This will present the user with a prompt for "desired" number of worker nodes. Depending on what is entered, the node group will be either "Scaled Up" or "Scaled Down"
Scaling a node group can take ~5 minutes to ensure that the ec2 instances are provisioned, fully operational and attached to the cluster. The user is provided with feedback and status. Illustrative screenshot below
Scaling down a node group does not explicitly drain the node before removing the nodes from the Auto Scaling Group (ASG). Pods running on the node are terminated and will be restarted by Kubernetes on available nodes.
Add Node Group¶
Click on "Add Node Group" on the far right. The user will be presented with a configuration screen for nodegroups. Enter the required details and Click on Add.
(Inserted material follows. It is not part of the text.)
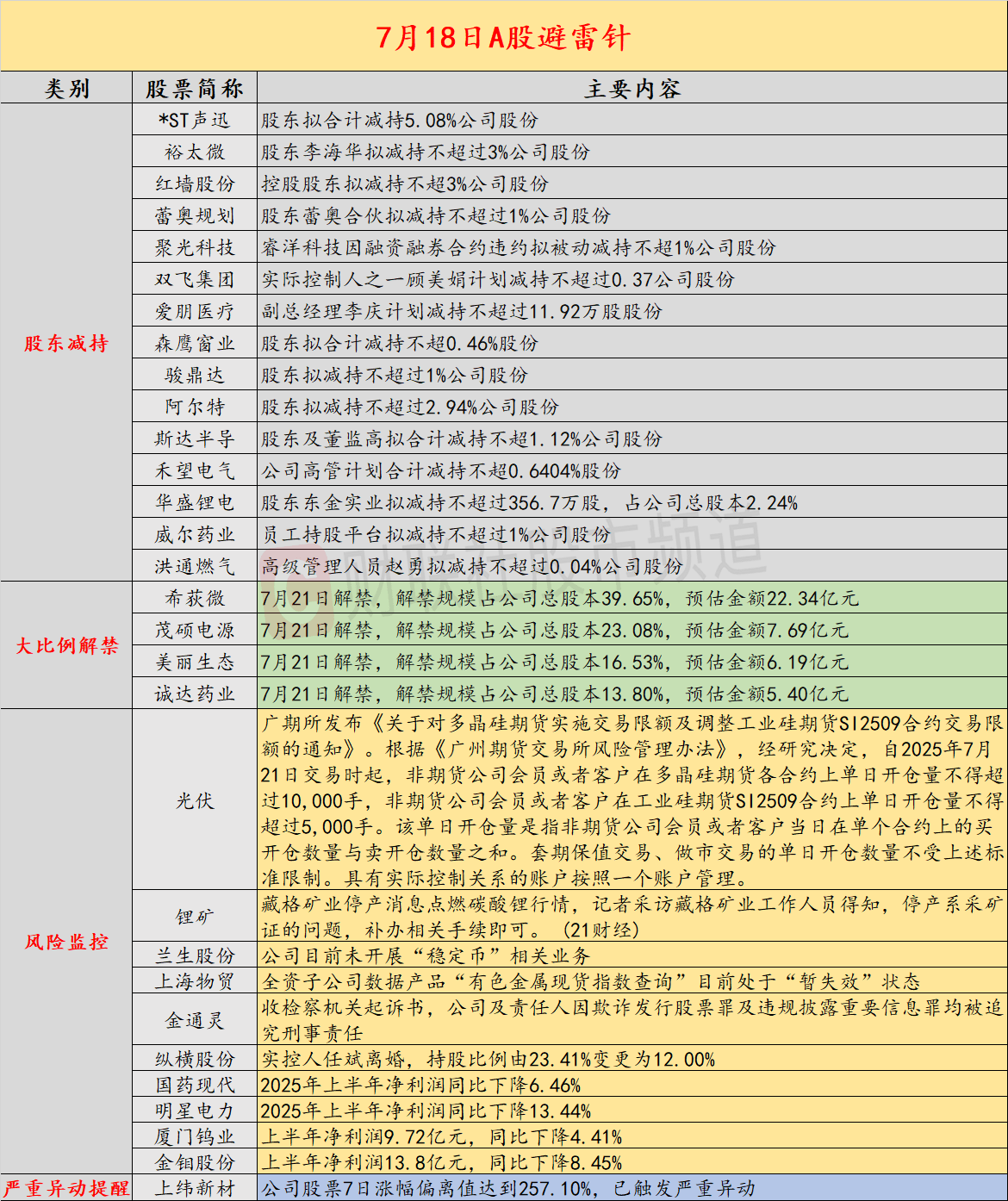Click the 股东减持 category cell
Screen dimensions: 1008x1201
pos(66,343)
Adding a new nodegroup can take ~5 minutes to ensure that the ec2 instances are provisioned, fully operational and attached to the cluster. The user is provided with feedback and status. Illustrative screenshot below
Drain Node Group¶
When the user drains a node group, the nodes are cordoned. This ensures that existing pods are relocated from these nodes and new pods cannot be scheduled on these nodes.
The user is provided a warning before the node group is drained.
Draining a node group can take a few minutes. The user is provided with feedback and status once this is completed. Illustrative screenshot below
Users can leave a node group in a "drained" state for extended periods of time.
Delete Node Group¶
When the user deletes a node group, the Controller ensures that the node group is drained first before it is deleted.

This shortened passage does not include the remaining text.